3 min

Databases move. By their nature, developers and database administrators (DBAs) along with the full cadre of Ops-operations staff need to move data from one place to another – sometimes between applications, connected services and API endpoints, but sometimes between higher-level operating systems, platforms, suites and databases themselves.

Although this reality doesn’t necessarily make ‘data transport’ (i.e. the base level transit of information from one source to another inside pre-existing networked services) itself inherently more difficult, it does make ‘data transportation’ (i.e. the shifting of data workloads from one place to another) more challenging.

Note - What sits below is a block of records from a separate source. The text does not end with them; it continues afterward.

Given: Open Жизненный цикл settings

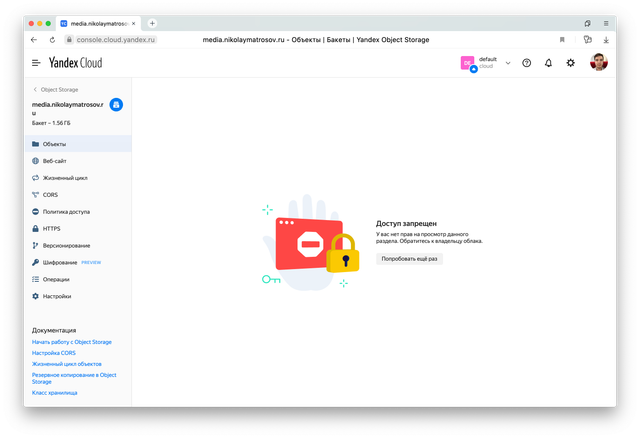Looking at the screenshot, I should pyautogui.click(x=64, y=178).
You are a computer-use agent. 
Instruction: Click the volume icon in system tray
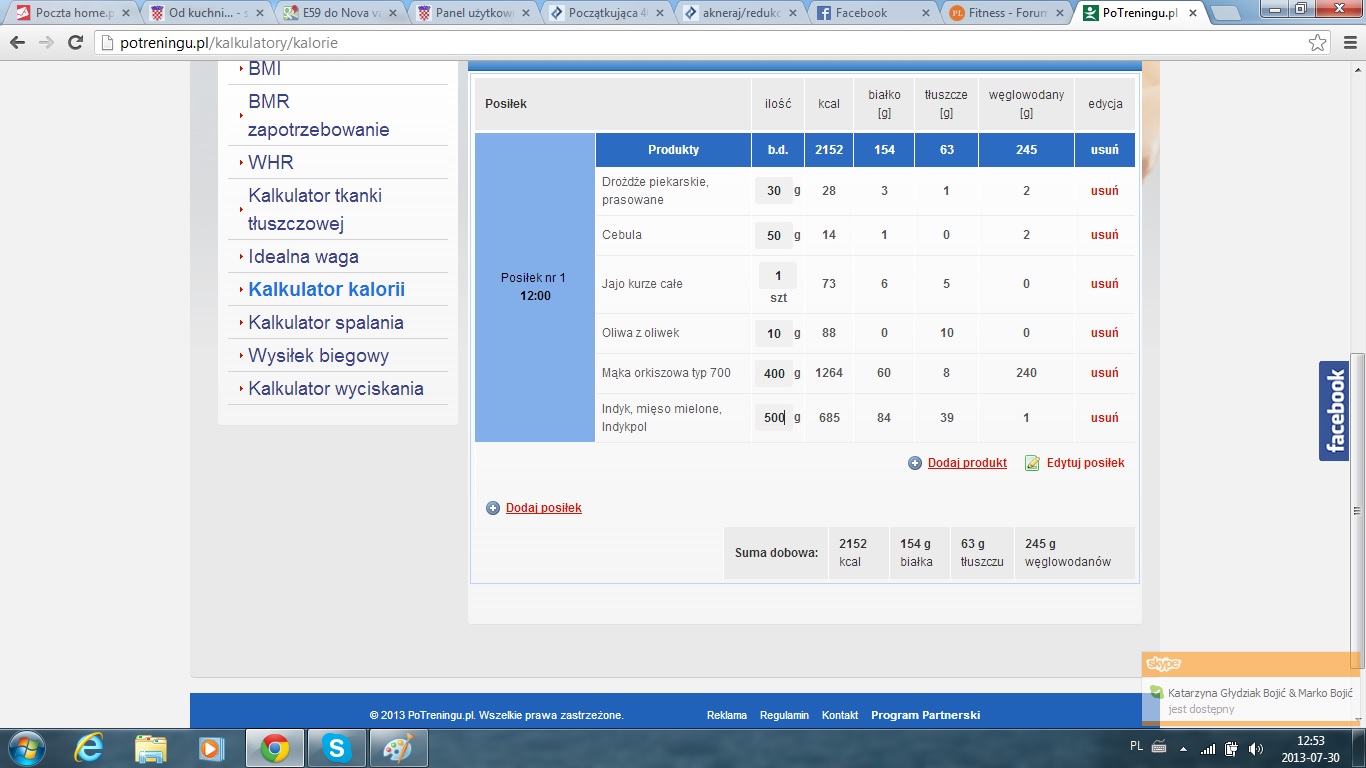click(1255, 748)
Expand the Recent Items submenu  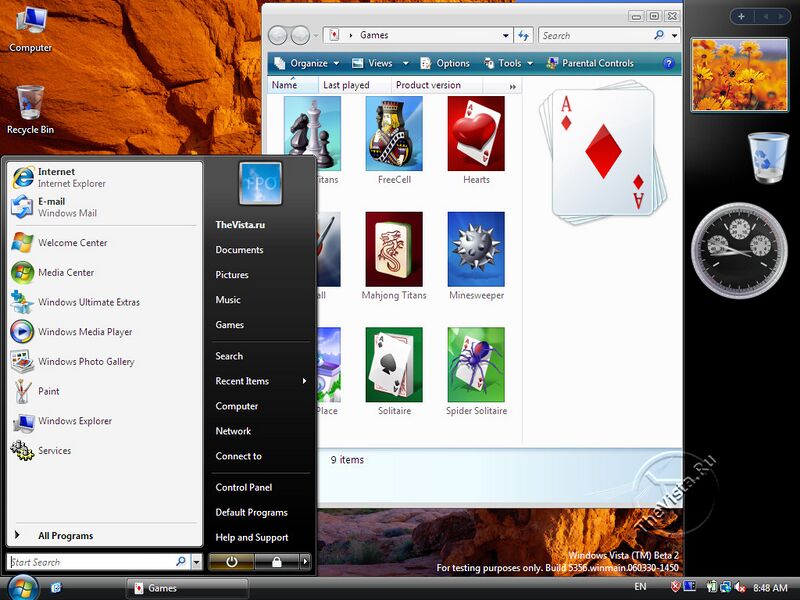point(260,381)
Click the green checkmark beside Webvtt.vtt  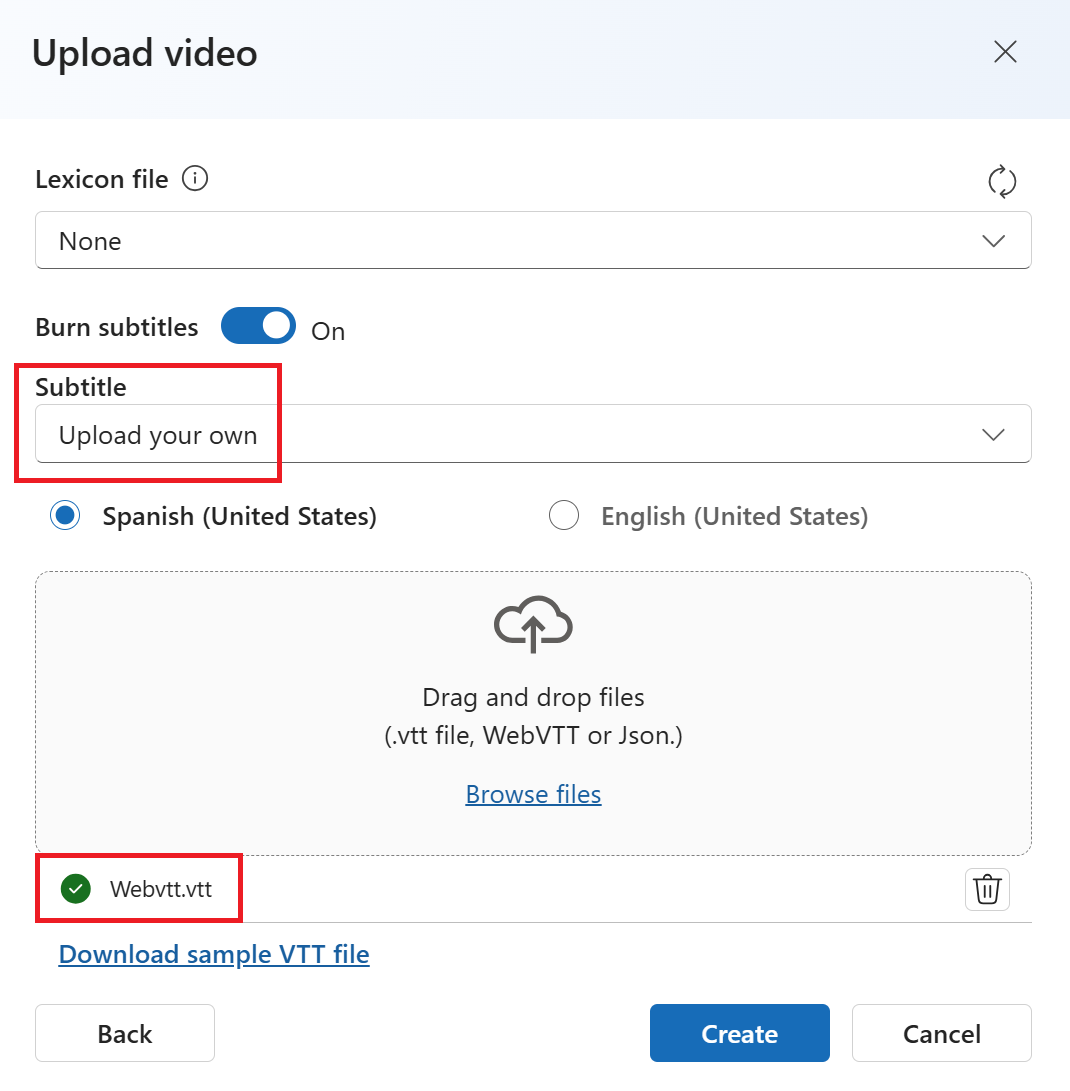tap(75, 888)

When we add in the fact that database volumes and complexity are exploding alongside application diversity and interconnectedness, we can safely say that there’s a lot to deal with. Developers, DBAs and the sysadmin usual suspects start to find themselves in situations where they need to work with technology they are not familiar with. This obviously slows teams down and imposes risk.

Fragmented antidote? 

There are ways to get around these challenges already and managed databases in the cloud-native DataBase-as-a-Service vein do help, but they may be something of a fragmented antidote at times. Why? Because schema management remains a blind spot. As many will already know, a schema denotes and describes the sequence and data type of any given set of columns in a dataset and – once an initial schema is defined and time passes – applications often need to evolve that schema to incorporate new or changed datasets or data types. Putting it simply, as applications evolve, their backing database schema must follow suit and if not carefully managed, schema changes can result in data loss and application downtime

Aiming to answer these challenges is Tel Aviv-based Ariga with the new version of its Atlas Cloud platform for database schema management.

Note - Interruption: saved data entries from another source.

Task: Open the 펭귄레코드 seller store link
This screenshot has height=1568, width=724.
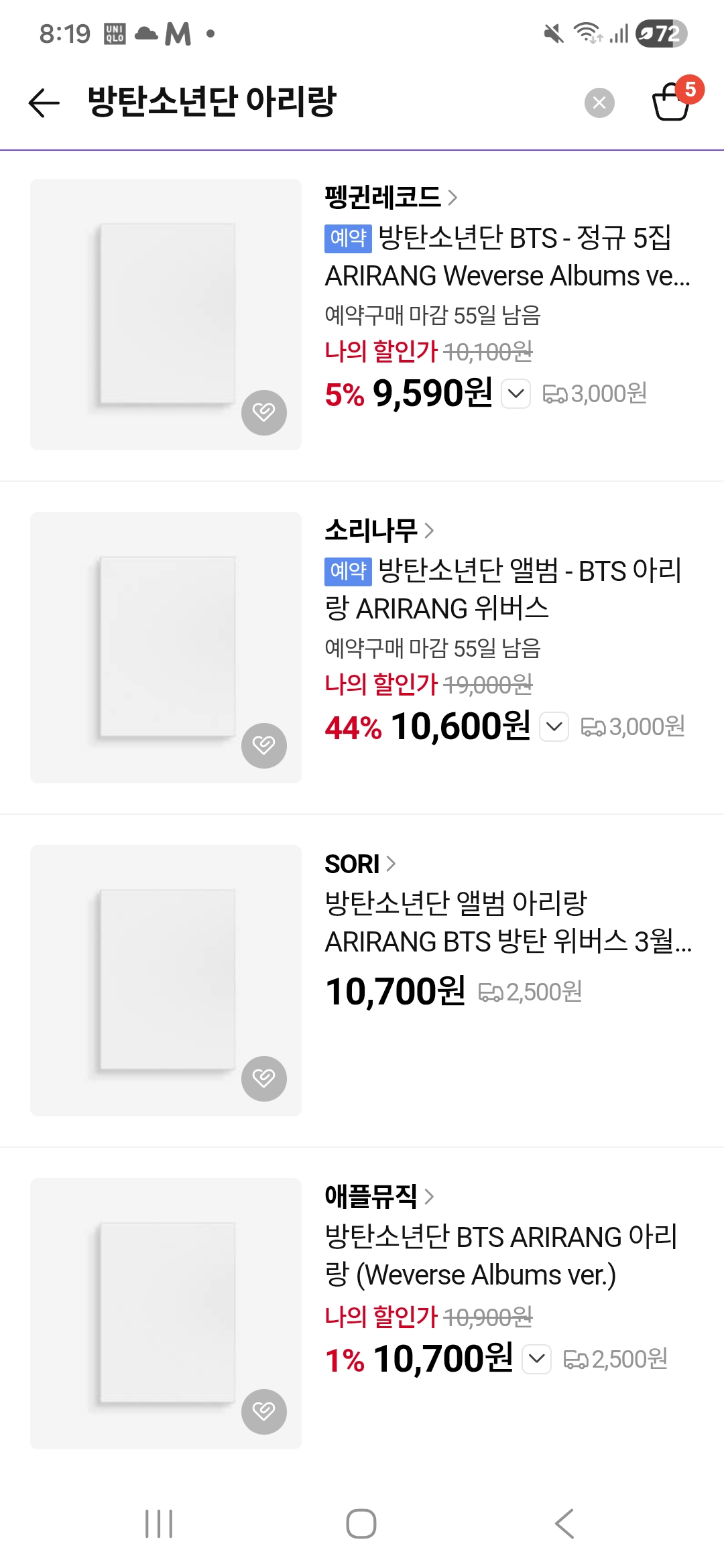Action: point(391,197)
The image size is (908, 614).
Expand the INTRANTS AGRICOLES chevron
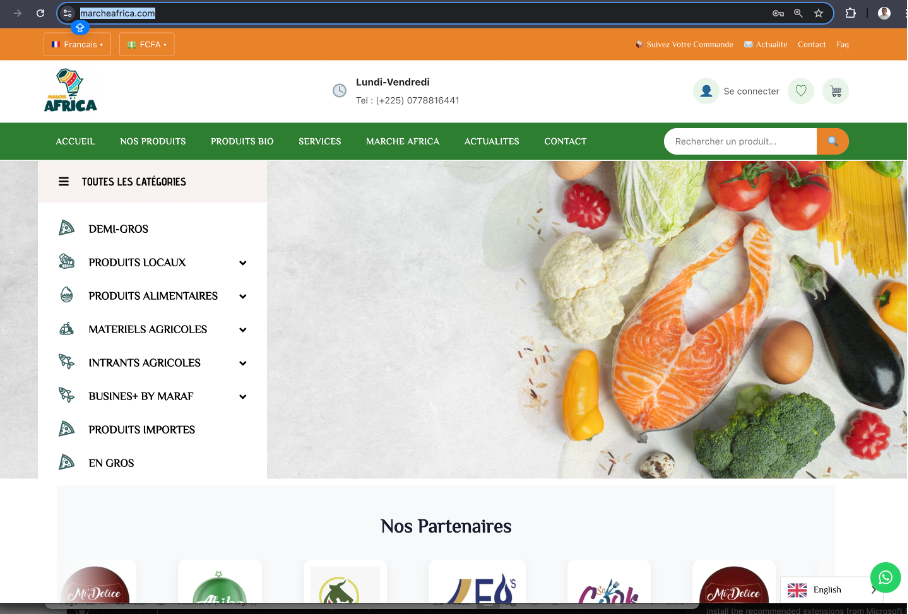click(242, 363)
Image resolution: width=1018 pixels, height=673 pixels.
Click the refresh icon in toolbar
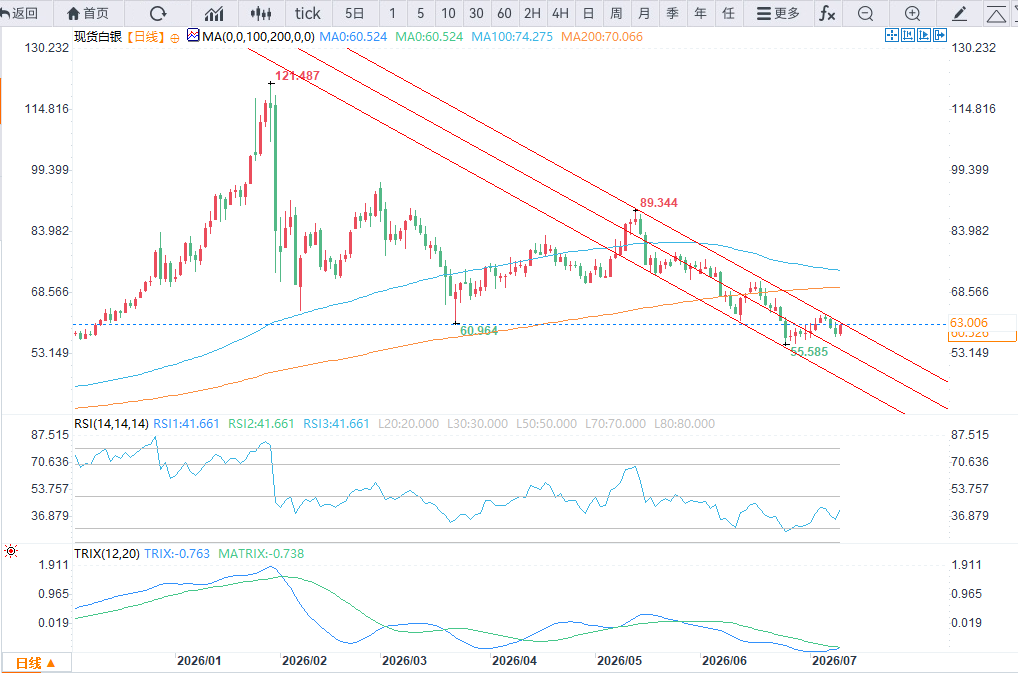[158, 13]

The company reminds us that modern application development is largely automated in many places thanks to DevOps and Continuous Integration & Continuous Deployment (CI/CD). So what about database schema management?

Schema-as-Code

Ariga is introducing ‘Schema-as-Code’ to (exactly as it sounds) define and manage database schema through code. Similar to Infrastructure-as-Code, a popular paradigm used for managing cloud infrastructure, Schema-as-Code brings intelligent automation capabilities to schema management.

“Making database changes part of the DevOps flow was a revolution for application development. But we’ve come a long way in the last 10 years and database schema management needs to catch up; manual planning and verification does not cut it anymore”, said Ariga co-founder and CEO Ariel Mashraki. “Atlas, our open source project, lets [software engineers] define the desired schema of their database, or it can infer it from code. The user only defines the ‘what’ factor, Atlas takes care of the ‘how’. Changes are verified during a team’s existing CI/CD pipeline and safely deployed to production”.

Mashraki co-founded Ariga with CTO Rotem Tamir in 2021. Ariga’s founders have platform engineering and DevOps experience at the likes of Facebook and ironSource, where they developed infrastructure to enable other developers to solve problems working with databases. Both are active open source contributors stewarding, among other projects, Ent, a Linux Foundation-backed framework originally created by Mashraki at Facebook.

Atlas Cloud is Ariga’s commercial offering based on the open source project of the same name. Atlas is used to automatically plan, verify and deploy schema changes by many Fortune 500 companies as well as startups and other prominent open-source projects.

Atlas supports most popular open-source databases such as MySQL and PostgreSQL. It also works with DevOps tools such as Terraform. Atlas Cloud brings support for what the team call ‘deep’ Kubernetes integration, analytical databases such as Snowflake and Redshift, commercial mainstays such as Oracle and SQL Server and advanced collaboration, security, monitoring and analytics features.